It is hoped the treaty, brokered by the British Film Institute and flagged in advance of prime minister David Cameron‘s visit last year to China, will open up the Chinese market for British cinema. China’s current quota system means just 34 foreign films a year are allowed in on a revenue-sharing basis.
Under the agreement, qualifying co-productions will also be able to access sources of financing from both national governments, such as the U.K.’s film tax credit system and the U.K.’s public film fund, the BFI, as well as Chinese sources.
According to Chinese media, the qualified films will be honored “statehood,” which means the co-production films won’t be subject to China’s foreign-film-import quota.
For British filmmakers and the U.K. industry, the treaty could mean greater access to the world’s fastest-growing cinema market.

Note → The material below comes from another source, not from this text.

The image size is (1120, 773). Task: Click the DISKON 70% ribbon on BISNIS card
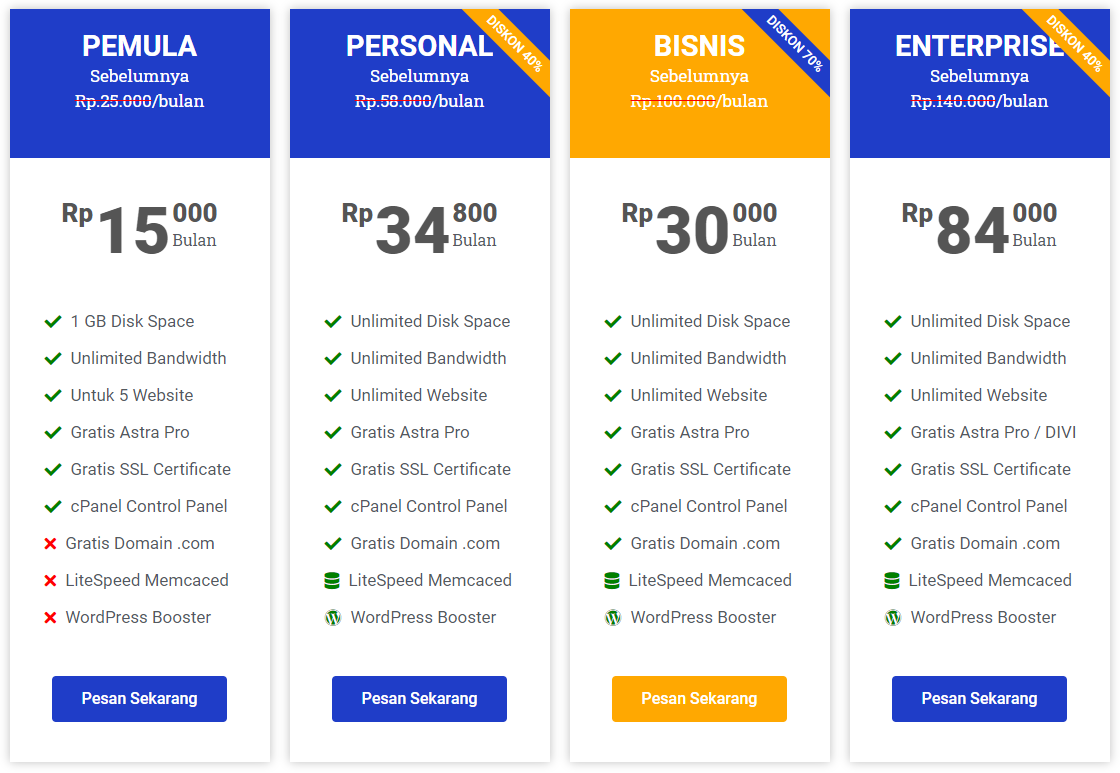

China‘s film entertainment sector, including cinema, video-on-demand and DVD, was estimated to be worth $3.26 billion in 2012, the last year for which figures are available. Films made as China-U.K. co-productions will be able to access the world’s second-biggest box office audience, worth $2.7 billion last year and forecast to grow to $5.5 billion by 2017.
Earlier this week, the British Film Institute and the mayor of London Boris Johnson announced that they would link up to host a four-day celebration of Chinese culture and film in September, featuring China’s largest collaboration with the Mayor’s Thames Festival in the British capital and a new industry event to encourage creative and business links between the British and Chinese film industries.